Group Work and Student Engagement in Learning

Group work is known an effective learning method, which promote student motivation, active learning, critical thinking, decision making, and communication skills. However, without well planned and organized class room structure, group work may lead to frustration among adult learners. Particularly, such a scenario may lead to discourage active learners on their learning process. In addition, such an unorganized and unplanned group work may lead instructors to think about group work as an unproductive learning activity. This poster presents some strategies that should implement by instructors in preparing an effective group work at the class room. If an instructor intends to use group work as a learning strategy throughout his/her course, he/she should introduce group ground rules as early as possible in the course. Introduction of such group ground rules helps to prevent problems and improve group functioning in the class room.

Furthermore, instructors should take necessary steps to engage students in preparing those group ground rules. Such an enrollment in determining policies encourages students to accept basic responsibility for observing and enforcing rules. In addition, an instructor should take necessary steps to prepare a group learning contract that shows policies, procedures, and penalties regarding group work. This group work contract should be treated as a formal record that gives legitimacy to the ground rules. Similarly, it is very important for instructors to identify appropriate instructional activities. Here, an instructor should decide his/her academic and social expectations of conducting group work in the class. To achieve, student engagement in group, instructor should arrange group activities that give enough challenge for students. If not they may actively engage in group work. In addition, an instructor should take the responsibility of arranging group activities that give equal responsibility for each member of the group. In this case each group member should fell that the individual success depends on the group success.
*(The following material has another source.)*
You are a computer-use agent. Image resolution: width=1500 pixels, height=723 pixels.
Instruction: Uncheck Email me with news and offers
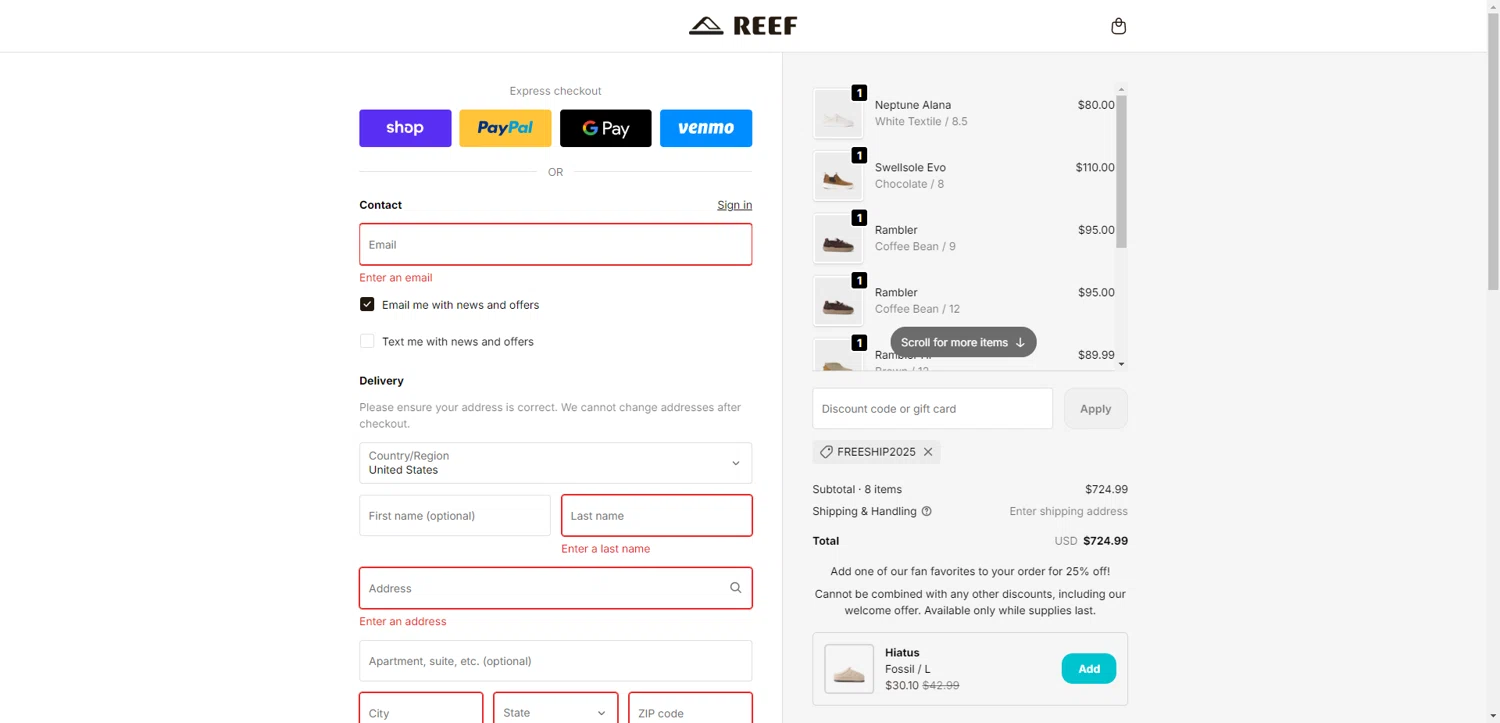(367, 304)
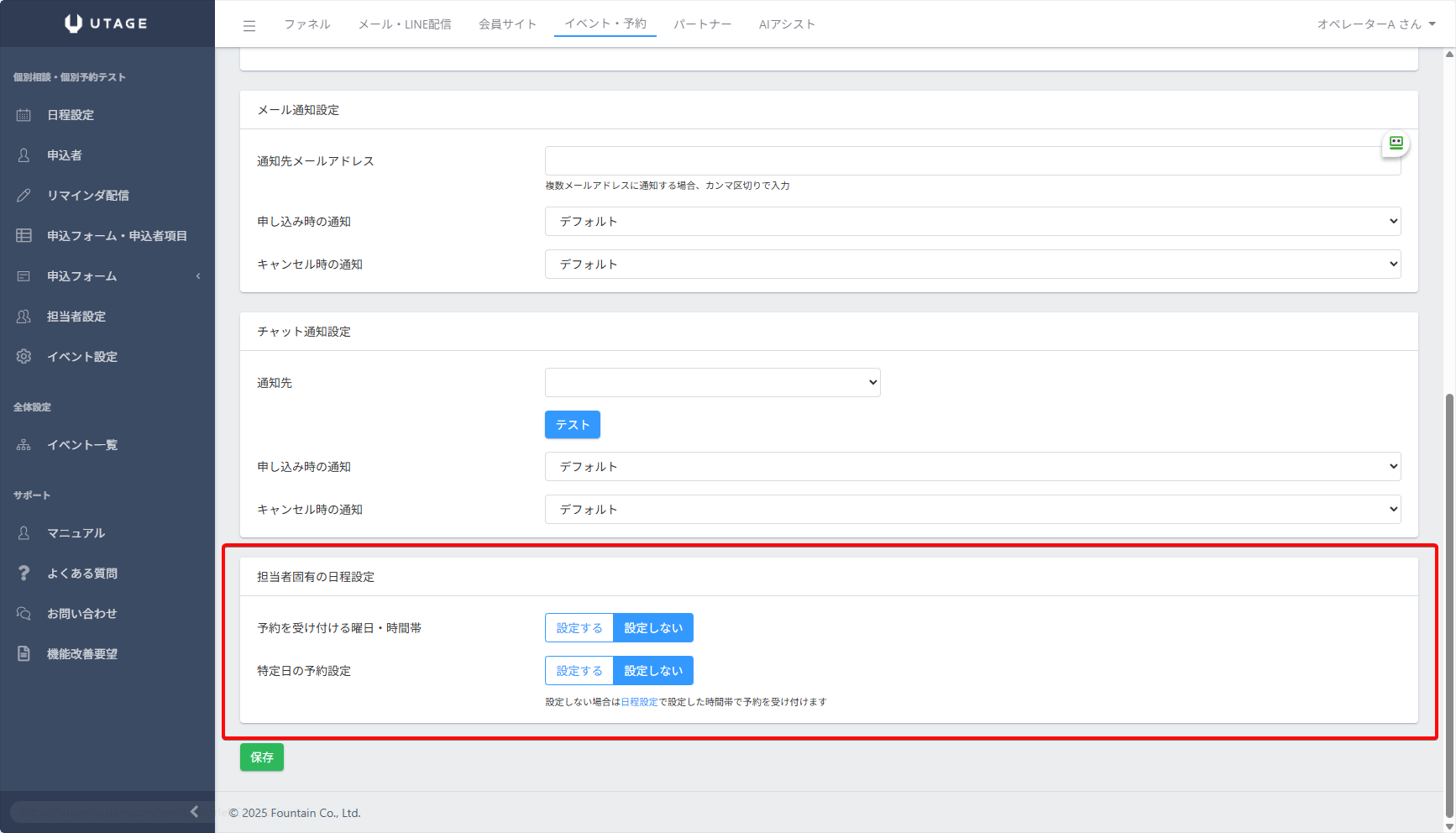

As I mentioned on the some of my previous postings, in the context of globalization many employers expect the range of soft skills such as team work, problem solving, inter-personal skills, and communication skills. In the 21st century, graduates of post-secondary institutes should have such competencies to compete effectively in the labour market. Considering the above analysis, I would argue that conducting group work as a learning strategy may assist to develop such competencies among graduate students.